I was unfamiliar with this book, and Marilyn explained that it had been published in 1993 by Basic Books. She had particularly enjoyed the research she had had to do for it, for a couple of reasons. Women in the revolution have received short shrift from most historians, and their stories basically have been under-represented. The research itself was a kind of joyful undertaking, Marilyn said, because so many of the journals she read were written by highly educated women in superb French, a language in which Marilyn was completely fluent. (Among many other subjects, she taught French at Stanford University and, in 1991, received the honor of Officier des Palmes Académiques from the French Government.)
Blood Sisters features women like Madame Germaine de Staël, the Duchesse de Tourzel, who was the governess of Queen Marie Antoinette’s children, and the Duchesse d’Angoulême, who was with the queen during the last days before her execution. There are others not so highly placed in the French society of the time. Élisabeth Le Bas, née Duplay, was one who had to negotiate her way through the dangerous post-revolution streets of Paris, and lived to tell about it. Even those journals that were based on oral tellings by illiterate or poorly educated women were special for Marilyn, like the story of Renée Bordereau, called “Langevin,” a peasant who participated in the revolutionary battles fought in the Vendée, in the west of France. Women like Langevin were often on the very front lines of the revolution, serving, as did Langevin herself, as basic infantry. Her stories include grisly accounts of her own dispatching of royalist soldiers on the fields of battle.
“All of it was exciting,” Marilyn said. “It was wonderful.”
I asked her if the book had ever been re-published, or did she have the rights to the book so that she could arrange for its re-publication.
Marilyn looked over her shoulder into the back seat of the car. “I do have the rights.” She smiled broadly.
A few days later, Marilyn gave me a copy of Blood Sisters, and I can write that it is the only academic book I’ve ever read that is also a riveting page-turner. Derring-do, contemplative sadness, bravery in the face of great personal disaster, tragedy itself, the contemplation of certain death, victory in war…all of it presented in Marilyn’s clear, deft hand.
I showed it to my colleague Ivory, who read it as avidly as I had, and we agreed that we wanted to publish it as soon as possible.
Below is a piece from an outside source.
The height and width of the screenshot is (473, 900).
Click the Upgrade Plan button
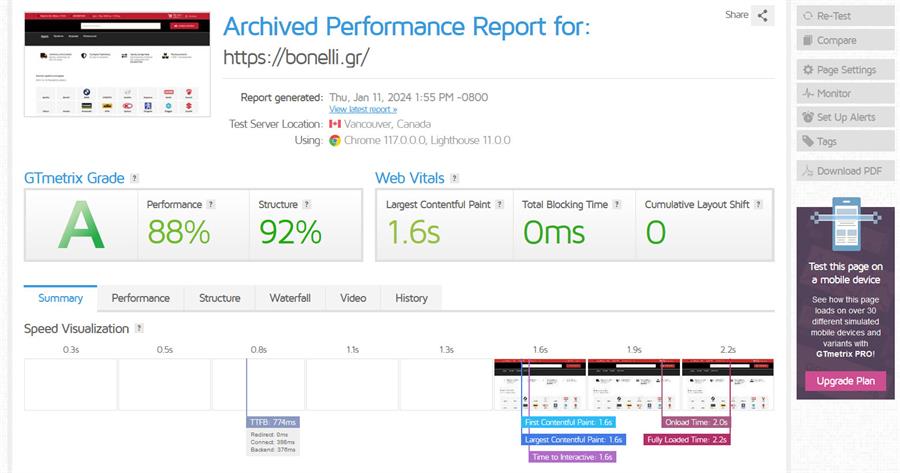pyautogui.click(x=845, y=381)
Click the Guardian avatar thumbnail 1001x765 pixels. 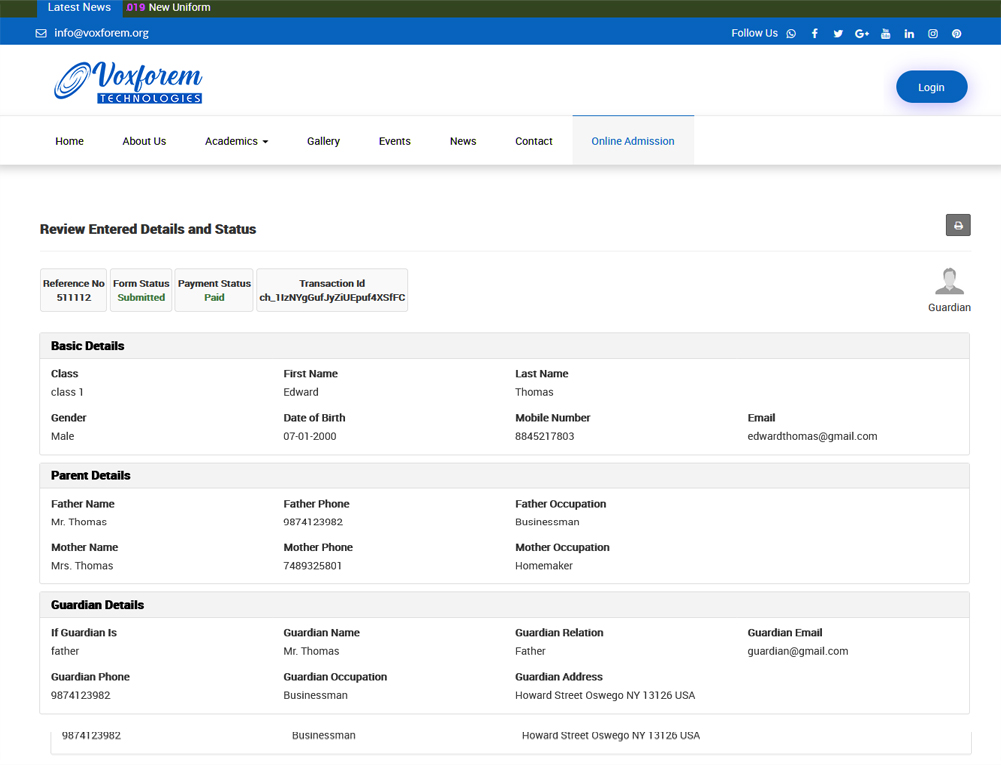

We asked only for a different title, one that would more directly signal what the book is about. It became Compelled to Witness: Women’s Memoirs of the French Revolution, and was published by Astor & Lenox in 2015. Author Gail Sheehy wrote of this book, “Acting as a literary medium with a latter-day feminist eye, Yalom breathes life into these women memoirists and weaves their miniature epics of personal survival into the larger pageant of French history. A wonderful book.”
A special treat for me was to work with Marilyn on the nitty-gritty re-editing of notes, references, quotes, and bibliography for the book. These are treadmill editing tasks that I normally avoid at all costs. But working with her was always a pleasure because she brought such humor and additional information to these notes, which made the book even richer for me personally.
Marilyn Yalom was an exceptional historian, a very fine writer who was also a devout francophile, and a vivid conversationalist. Along with everyone I know who knew her, I will miss her deeply.